Thursday, September 23, 2010

Make Your Mac Speak

Did you know that your Mac can read aloud to you? Mac OS X Leopard includes a cool Text to Speech function that makes the Mac speak selected text in text-based files — including web pages, email messages, spreadsheets, calendar entries, PDFs, text documents, Finder windows, and even iTunes.
To start, open the System Preferences panel under the Apple icon and click on Speech. Select the Text to Speech tab, check the option “Speak selected text when the key is pressed,” and click the Set Key option. Choose one modifier key — Command, Control, Option, or Shift — plus one other key of your choice, then click OK. Now each time you type this key combination, your Mac will read aloud any text you have selected. To stop the speech, type the same key combination again.
You can even choose your Mac’s voice. Mac OS X includes 24 human-sounding and novelty voices, from the suave Alex to the robotic Zarvox. (To see the complete list, click the “Show More Voices” option at the bottom of the pull-down System Voice menu.) You can also ask your Mac to speak more slowly or quickly by adjusting the Speaking Rate slider. Whichever you choose, listening to your text can be a surprisingly useful tool for editing and proofreading.

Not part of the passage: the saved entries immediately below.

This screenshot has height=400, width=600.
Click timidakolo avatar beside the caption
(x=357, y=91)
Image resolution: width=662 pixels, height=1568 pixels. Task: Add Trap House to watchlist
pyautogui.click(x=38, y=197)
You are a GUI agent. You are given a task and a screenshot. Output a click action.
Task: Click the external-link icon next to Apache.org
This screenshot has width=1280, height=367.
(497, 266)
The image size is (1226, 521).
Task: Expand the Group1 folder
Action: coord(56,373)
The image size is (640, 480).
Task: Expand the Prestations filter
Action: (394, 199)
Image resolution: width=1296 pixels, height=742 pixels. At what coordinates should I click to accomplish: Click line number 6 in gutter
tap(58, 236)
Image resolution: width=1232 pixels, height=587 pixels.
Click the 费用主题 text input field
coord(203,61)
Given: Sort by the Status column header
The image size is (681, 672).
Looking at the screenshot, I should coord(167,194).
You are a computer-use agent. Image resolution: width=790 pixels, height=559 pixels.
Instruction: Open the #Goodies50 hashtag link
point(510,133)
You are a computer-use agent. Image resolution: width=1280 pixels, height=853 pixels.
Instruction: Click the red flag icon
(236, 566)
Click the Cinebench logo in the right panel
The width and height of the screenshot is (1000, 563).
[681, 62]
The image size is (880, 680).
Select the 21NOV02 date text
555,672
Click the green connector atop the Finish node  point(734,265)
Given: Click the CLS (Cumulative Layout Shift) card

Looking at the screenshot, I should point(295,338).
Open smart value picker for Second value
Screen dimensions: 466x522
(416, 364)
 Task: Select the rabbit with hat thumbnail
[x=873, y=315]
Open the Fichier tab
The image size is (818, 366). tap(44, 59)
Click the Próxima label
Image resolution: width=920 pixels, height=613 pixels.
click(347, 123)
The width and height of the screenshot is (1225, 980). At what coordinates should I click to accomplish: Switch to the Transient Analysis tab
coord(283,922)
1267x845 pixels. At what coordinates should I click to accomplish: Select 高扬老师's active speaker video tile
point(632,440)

In addition to speaking selected text aloud, you can configure Text to Speech to announce when an application needs attention or to summon you if you ignore an onscreen alert. This function includes an adjustable delay between the text alert and the spoken announcement, which gives you a chance to tend to the alert before being verbally prompted. You can also have your Mac announce the time on the hour, half-hour, or quarter-hour. To set this up, choose the Clock tab under Date & Time in System Preferences and check Announce the Time.
Speech Settings Screenshot
Note that Text to Speech differs from VoiceOver, which provides more comprehensive control of speech and enables the blind or those with low vision to use a Mac. Also, some applications that come with Mac OS X Leopard — including Mail, Calculator, and Chess — and some other Mac programs, such as FileMaker Pro, are “self-speaking” and provide speech capabilities that you can configure independently of the Text to Speech System Preference.